Çünkü, istediğiniz kadar "haklı" çıkartmaya çalışalım bir LGBTT’nin Kürtlerden, Kürtlerin Ermenilerden, Ermenilerin Alevilerden, Alevilerin türbanlılardan, türbanlıların Rumlardan... Kısacası "Türk, Müslüman, Sünni, heteroseksüel ve Erkek" olmayanların (potaya girmek için en az biri olmanız kâfi) birbirlerinden nefret etme, birbirlerini düşman görme ve birbirlerinden uzak durma lüksleri yoktur. Hele ki bu insanlar kendi "kulvarlarında" mücadele ediyor, kendileri ve –klasiktir- dünya için eşitlik, barış, kardeşlik istiyor, anlayış ve haklarını talep ediyorlarsa kabul edilebilir hiç değildir.
 
Faşizmin mağduru birinin homofobik, ırkçılıkla cebelleşen birinin kadın düşmanı olması, türban taktığı için etiketlenenin Alevilerden ya da misal Hıristiyanlardan nefret etmesi gibi uzayıp gidecek bu zincirde, cümleleri kurarken bile, görünen saçmalığa prim vermek mağdurun, mağdur edenlerin ekmeğine yağ ve bal sürmesinden başka hiçbir getirisi olmayacak bir "hizmete" alet olmaya yeter... de artmaz; o yağın ve balın sürülmesiyle, egemenin o ekmeği mideye indirmesiyle kalır.
 
Bu nedenle yapılması gereken, -ya da daha imgesel olsun- kanayan yaranın merhemi birbirini anlamaktan geçer.

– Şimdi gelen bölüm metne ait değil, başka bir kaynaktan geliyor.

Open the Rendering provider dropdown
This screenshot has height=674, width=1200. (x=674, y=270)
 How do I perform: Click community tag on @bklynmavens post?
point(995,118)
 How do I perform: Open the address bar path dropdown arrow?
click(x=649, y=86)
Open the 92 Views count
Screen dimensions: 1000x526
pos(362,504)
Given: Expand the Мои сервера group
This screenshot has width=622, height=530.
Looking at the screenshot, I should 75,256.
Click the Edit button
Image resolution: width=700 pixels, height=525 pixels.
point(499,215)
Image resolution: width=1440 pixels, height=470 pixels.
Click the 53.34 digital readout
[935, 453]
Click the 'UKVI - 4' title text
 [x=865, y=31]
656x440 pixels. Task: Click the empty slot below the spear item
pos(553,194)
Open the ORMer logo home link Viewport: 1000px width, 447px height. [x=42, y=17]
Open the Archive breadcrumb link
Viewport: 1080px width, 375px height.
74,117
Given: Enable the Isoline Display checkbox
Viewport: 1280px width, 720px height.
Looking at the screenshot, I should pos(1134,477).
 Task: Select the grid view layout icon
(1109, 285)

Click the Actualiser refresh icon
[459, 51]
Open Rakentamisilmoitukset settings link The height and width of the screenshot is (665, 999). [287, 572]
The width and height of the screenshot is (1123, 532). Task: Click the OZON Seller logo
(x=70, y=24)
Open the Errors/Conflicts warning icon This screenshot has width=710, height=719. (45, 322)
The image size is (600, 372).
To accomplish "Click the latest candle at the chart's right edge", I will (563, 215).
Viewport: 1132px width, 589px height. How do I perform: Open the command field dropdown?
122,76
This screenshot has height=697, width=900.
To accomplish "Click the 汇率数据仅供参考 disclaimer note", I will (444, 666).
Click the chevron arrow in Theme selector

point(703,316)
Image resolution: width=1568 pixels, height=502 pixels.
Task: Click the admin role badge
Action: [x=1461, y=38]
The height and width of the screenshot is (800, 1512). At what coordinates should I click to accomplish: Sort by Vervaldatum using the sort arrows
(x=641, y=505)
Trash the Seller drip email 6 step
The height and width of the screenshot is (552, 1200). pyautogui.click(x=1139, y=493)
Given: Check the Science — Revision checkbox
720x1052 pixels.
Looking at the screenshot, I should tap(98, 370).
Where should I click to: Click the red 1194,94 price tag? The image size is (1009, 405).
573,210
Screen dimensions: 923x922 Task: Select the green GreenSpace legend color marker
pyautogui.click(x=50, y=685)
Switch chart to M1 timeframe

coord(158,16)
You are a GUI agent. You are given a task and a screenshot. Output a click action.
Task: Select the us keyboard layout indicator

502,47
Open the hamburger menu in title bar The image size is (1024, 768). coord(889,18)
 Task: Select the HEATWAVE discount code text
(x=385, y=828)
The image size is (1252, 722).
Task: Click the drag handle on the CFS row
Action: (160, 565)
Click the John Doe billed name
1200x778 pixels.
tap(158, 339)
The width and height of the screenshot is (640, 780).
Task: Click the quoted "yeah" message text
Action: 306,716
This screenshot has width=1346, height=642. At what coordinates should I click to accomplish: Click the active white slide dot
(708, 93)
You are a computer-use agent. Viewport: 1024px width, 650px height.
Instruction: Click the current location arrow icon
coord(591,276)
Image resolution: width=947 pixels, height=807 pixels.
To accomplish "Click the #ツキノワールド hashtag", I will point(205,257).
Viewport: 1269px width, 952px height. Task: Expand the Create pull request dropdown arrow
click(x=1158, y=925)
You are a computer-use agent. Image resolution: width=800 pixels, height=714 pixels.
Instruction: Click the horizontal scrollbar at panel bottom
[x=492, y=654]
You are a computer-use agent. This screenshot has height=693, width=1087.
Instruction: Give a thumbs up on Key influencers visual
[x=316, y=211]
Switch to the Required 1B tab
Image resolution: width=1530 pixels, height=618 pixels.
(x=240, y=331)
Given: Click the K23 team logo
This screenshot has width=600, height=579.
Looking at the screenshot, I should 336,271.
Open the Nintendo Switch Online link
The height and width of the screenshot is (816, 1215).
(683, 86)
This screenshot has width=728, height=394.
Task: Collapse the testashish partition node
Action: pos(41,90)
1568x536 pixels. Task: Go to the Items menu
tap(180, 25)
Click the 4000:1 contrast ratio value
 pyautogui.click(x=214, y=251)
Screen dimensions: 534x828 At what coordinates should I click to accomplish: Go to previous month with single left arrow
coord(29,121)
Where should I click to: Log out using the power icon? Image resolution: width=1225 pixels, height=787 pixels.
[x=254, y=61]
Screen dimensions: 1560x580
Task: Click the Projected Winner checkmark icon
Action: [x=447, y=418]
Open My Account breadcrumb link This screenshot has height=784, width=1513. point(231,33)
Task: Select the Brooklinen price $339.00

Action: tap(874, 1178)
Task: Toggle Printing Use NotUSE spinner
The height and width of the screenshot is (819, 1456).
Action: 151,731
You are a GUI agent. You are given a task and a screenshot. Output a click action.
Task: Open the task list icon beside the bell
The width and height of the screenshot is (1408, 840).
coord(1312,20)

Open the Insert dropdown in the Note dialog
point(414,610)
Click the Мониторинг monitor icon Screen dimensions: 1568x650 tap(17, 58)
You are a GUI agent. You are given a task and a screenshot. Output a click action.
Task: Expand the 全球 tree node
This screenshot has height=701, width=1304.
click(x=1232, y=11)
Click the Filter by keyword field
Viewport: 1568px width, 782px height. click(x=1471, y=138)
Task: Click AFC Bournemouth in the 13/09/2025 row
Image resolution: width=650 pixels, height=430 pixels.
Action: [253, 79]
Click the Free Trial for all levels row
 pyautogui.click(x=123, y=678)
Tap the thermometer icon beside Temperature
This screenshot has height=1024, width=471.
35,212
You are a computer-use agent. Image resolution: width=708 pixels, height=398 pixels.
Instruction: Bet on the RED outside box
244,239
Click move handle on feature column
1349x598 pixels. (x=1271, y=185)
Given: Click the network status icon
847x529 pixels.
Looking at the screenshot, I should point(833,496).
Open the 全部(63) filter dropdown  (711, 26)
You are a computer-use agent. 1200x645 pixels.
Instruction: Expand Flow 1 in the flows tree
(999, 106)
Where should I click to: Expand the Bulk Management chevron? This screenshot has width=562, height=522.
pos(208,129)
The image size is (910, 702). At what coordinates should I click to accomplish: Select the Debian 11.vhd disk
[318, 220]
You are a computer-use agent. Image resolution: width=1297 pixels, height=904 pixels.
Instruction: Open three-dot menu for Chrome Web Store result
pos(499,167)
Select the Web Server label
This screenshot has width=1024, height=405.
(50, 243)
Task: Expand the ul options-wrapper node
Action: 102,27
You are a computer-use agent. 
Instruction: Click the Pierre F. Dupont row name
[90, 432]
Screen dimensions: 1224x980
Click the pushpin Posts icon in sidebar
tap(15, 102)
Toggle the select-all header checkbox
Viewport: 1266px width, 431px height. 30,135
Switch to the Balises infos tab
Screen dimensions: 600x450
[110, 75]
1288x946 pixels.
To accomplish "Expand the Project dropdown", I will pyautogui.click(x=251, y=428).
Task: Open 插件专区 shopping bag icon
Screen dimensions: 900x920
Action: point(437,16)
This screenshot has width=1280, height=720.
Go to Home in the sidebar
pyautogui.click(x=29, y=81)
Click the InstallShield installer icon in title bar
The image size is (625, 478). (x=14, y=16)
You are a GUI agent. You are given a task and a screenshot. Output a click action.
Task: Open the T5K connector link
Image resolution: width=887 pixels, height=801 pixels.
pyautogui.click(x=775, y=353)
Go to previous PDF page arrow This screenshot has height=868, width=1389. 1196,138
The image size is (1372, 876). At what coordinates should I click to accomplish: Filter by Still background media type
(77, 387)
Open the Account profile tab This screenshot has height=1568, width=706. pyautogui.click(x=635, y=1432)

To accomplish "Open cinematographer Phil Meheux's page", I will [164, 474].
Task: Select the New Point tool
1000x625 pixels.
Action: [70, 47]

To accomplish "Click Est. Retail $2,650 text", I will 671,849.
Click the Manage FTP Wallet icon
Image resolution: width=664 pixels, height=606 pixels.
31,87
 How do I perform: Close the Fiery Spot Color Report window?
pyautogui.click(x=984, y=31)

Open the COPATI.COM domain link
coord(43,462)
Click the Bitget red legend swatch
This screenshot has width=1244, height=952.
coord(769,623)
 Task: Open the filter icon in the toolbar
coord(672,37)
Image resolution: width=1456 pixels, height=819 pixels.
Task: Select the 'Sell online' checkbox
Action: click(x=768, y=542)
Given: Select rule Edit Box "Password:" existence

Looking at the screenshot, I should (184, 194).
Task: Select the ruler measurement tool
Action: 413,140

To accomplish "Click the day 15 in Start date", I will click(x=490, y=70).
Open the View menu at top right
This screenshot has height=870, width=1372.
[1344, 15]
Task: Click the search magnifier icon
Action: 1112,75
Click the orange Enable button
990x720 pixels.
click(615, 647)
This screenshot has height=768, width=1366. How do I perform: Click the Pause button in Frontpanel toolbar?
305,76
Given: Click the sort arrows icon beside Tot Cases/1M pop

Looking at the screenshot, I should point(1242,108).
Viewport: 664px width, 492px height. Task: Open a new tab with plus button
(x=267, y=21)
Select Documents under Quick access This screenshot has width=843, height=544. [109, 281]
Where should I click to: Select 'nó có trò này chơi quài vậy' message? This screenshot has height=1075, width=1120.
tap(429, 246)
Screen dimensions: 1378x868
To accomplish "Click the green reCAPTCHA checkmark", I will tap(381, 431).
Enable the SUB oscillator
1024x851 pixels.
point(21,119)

Elif Şafak’ın bu yılki LGBTT Onur Haftası’nda yaptığı konuşmadaki "sığ empatiden" bahsetmiyorum. Söylemeye çalıştığım daha çok dinleyebilmek, konuşabilmek, yermek yerine kabul etmek gibi daha olası, insani ve çoğaltıcı şeyler.
 
LGBTT mücadelesine emek verenler –ki birçoğunu tanıyorum, birçoğu arkadaşım- yıllardır verdikleri emeklerinin (kendimi de bu emeğe dahil edeyim müsaadenizle) sonucu olarak yalnızca LGBTT’lerin özgürleşmesini ve haklarını almak istemiyorlar.
 
LGBTT mücadelesinin bileşenleri kendilerinin de mağduru olduğu algının/yapının/zihniyetin ya da adına her ne diyorsak, o illetin ortadan kalkması ve her yurttaşın/insanın eşit haklara ve ifade özgürlüğüne sahip olduğunu bir Türkiye/dünya için mücadele ediyorlar/ediyoruz.
 
Bu dosyada ucundan kıyısından değinmeye çalıştığımız şey aslında biraz da bu. Eğer yüzüne ışık tutulmuş tavşanlar gibi hissedersek belki düşünmeye/konuşmaya/anlamaya/dokunmaya başlarsak bu taşlarla örülü zorlu yolun sonunda yemek istediğimiz çorbaya lezzet vermesi için gereken bir tutam baharatı daha atmış olacağız.
 
Evet biliyorum kötü bir son olacak, evet farkındayım çok geyik ve klişe ama, hem valla hem billa; kurtuluş yok tek başına, ya hep beraber ya hiçbirimiz. Zira, bunun aksi, yine Birhan Keskin’den alıntılarsak çok da güzel görünmüyor:
 
"balkonunuz çok yüksek sizin baş döndürüyor.
dünya pek alçak bir yer olacak yakında öyle görünüyor."